Whatever happens around recycling and plastics policy in the United States, it's looking like Washington is going to play a much larger role in an area historically left to state and local governments.
A broad coalition of consumer products companies, the Recycling Leadership Council, unveiled a policy plan Feb. 4 that wants the federal government to be much more involved in regulating and financing recycling.
To buttress their point, the group's online unveiling included appearances by several U.S. senators and members of Congress.
The lawmakers said there's bipartisan interest in Washington in doing more, even if they did not identify specific legislation on the scale of what the RLC report is urging.
RLC, which is organized by the Consumer Brands Association, urged Washington help standardize U.S recycling, provide more funding for local systems and recyclers, and build better data collection.
One RLC recommendation that Washington could do soon: Any new infrastructure legislation in Congress should include money to help struggling recycling programs.
The report also made some plastics-specific points.
It argued that low virgin resin prices cause major problems for making plastics recycling economically viable, although it didn't detail what to do about that.
As well, it urged Washington to support development of advanced recycling technologies favored by the industry and study the "global impacts of U.S. plastic pollution," including whether U.S. plastic waste exports are actually properly recycled in other countries.
But mostly the RLC, which includes some of the world's biggest corporate buyers of plastic resin, intended its report as a statement from consumer product companies and allied groups that they want Washington to step up.
"Recycling in the United States is at a breaking point due to thousands of disparate systems, and the COVID-19 pandemic has only exacerbated the massive fractures in its foundation," said Geoff Freeman, CBA president and CEO. "The time is now to solve this crisis, and Americans overwhelmingly want federal leadership."
Other coalition members include the American Beverage Association, the Flexible Packaging Association and glass and metal packaging groups.
The report came on the same day that more than 250 environmental groups made their own pitch to President Joe Biden for $1.3 billion in new federal spending aimed at plastics pollution.
Like RLC, they also suggested funds come from new federal infrastructure spending, and they added climate or stimulus legislation.
The Break Free From Plastic coalition asked Biden for $75 million to better regulate and enforce environmental laws aimed at the plastics industry, as well as $150 million to investigate the health impacts of plastics and $500 million to support recycling of non-plastic materials.

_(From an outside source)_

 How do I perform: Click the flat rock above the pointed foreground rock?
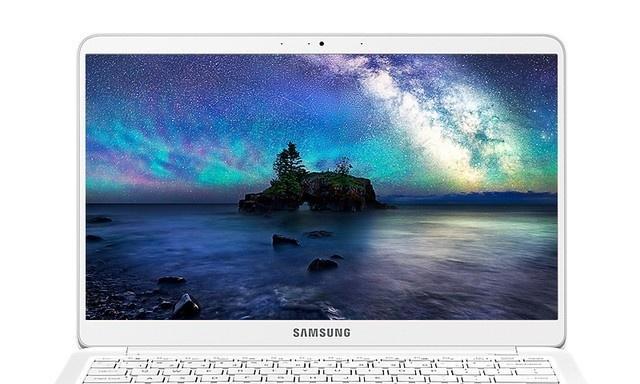click(x=171, y=280)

The RLC report came in for criticism from Greenpeace, which said government should try to reduce the use of throwaway packaging and abandon the idea that recycling paid for with tax dollars can solve the problem.
"Real solutions start with an honest assessment of the problem, which goes well beyond waste and will require far more than recycling to solve," said John Hocevar, Greenpeace USA oceans campaign director. "It is time to abandon throwaway packaging, especially plastics, and incentivize systems of reuse. … Today's blueprint is just another 'call to action' from an industry front group that fails to acknowledge this fundamental reality."